Merus is edging toward its long-gestating $65 million (€57 million) Nasdaq IPO. The cancer specialist, which lists Novartis ($NVS), Johnson & Johnson ($JNJ) and Pfizer ($PFE) among its largest investors, plans to build the IPO on the support of its existing backers, which are expected to buy half of the offered shares.
Utrecht, the Netherlands-based Merus first talked up the prospect of a Nasdaq IPO during the go-go month of April 2015. At that time, the $100 million it was aiming for was on the low side of the sums being proposed and raised by fellow oncology biotechs such as Adaptimmune Therapeutics ($ADAP), Aduro Biotech ($ADRO) and Blueprint Medicines ($BPMC). Yet by the time Merus formalized its plan to go public in October, the tide had turned, leaving a clutch of biotechs on the outside looking in through the then-closed IPO window.
Having raised €72.8 million in a private round in August, Merus was better equipped than some to ride out the downturn in sentiment toward biotech IPOs. And the immuno-oncology player has gone back to its current investors to get its IPO out the door. Merus has commitments from as-yet-unnamed existing institutional investors to buy $32.5 million of the IPO shares. Bay City Capital, Aglaia Oncology Fund, Sofinnova Venture Partners, Novo A/S and LSP sit alongside the aforementioned Big Pharma trio on the list of Merus’ main investors. Each organization owns more than 5% of the company.
If Merus can find buyers for the remaining 2.2 million shares at the $15-a-pop midpoint of its target range, it will exit the offering with net proceeds of $56.7 million, a sum it plans to split fairly evenly between three of its pipeline prospects. Lead candidate MCLA-128 will swallow up $17 million of the IPO haul. Merus anticipates this funding will take it through to the end of a Phase I/II clinical trial in patients with HER2-expressing solid tumors. Merus expects top-line data in the second half of 2017, but that target that has yo-yoed over the past 6 months.
As recently as January, Merus told investors to expect data by the end of the year. While the public is now set to have to wait longer to get a full look at the data, Merus is continuing to release snapshots of the progress of the study.

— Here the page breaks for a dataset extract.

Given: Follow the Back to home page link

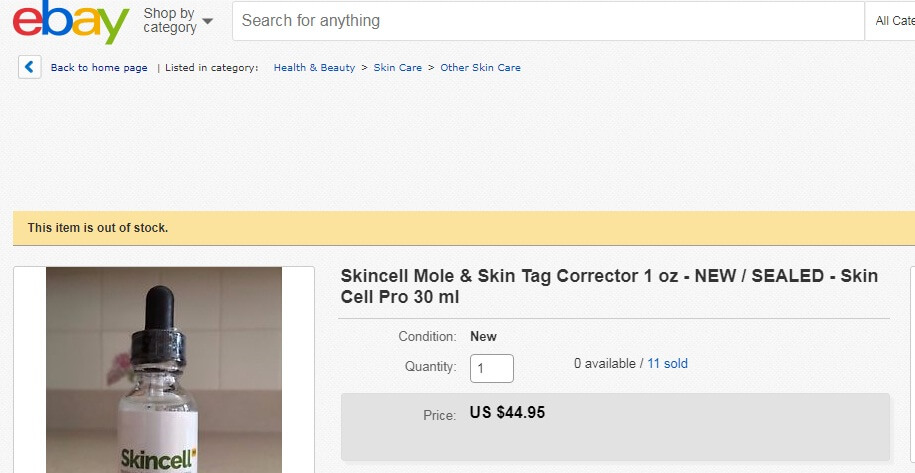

In the dose-escalation stage, 12 of the 27 patients who took MCLA-128 experienced “an objective positive response.” Of those 12, 11 had stable disease after two cycles of treatment. Three people were stable after four rounds of therapy. Merus thinks MCLA-128 kills cancer cells by blocking growth pathways and eliciting the support of immune effector cells.
Merus is moving another two candidates down the pipeline closely behind MCLA-128. The more advanced of the pair, MCLA-117, began a Phase I/II study in patients with acute myeloid leukemia this month. If Merus hits its IPO fundraising target, it will commit $14 million to the study, a sum it thinks will see it through to the delivery of top-line data in the first half of 2018. A further $10 million is earmarked for MCLA-158, which is expected to enter the clinic as a treatment for colorectal cancer before the end of 2017. Each of the candidates is a bispecific antibody.
The willingness--or not--of Nasdaq investors to bankroll the advance of the programs could go some way to indicating whether the freeze on listings by European biotechs is coming to an end. Over the past 6 months, Basilea Pharmaceutica (SWX:BSLN) and Bavarian Nordic (CPH:BAVA) have both canned planned listings, while perennial IPO bridesmaid Mapi Pharma has continued to try unsuccessfully to go public.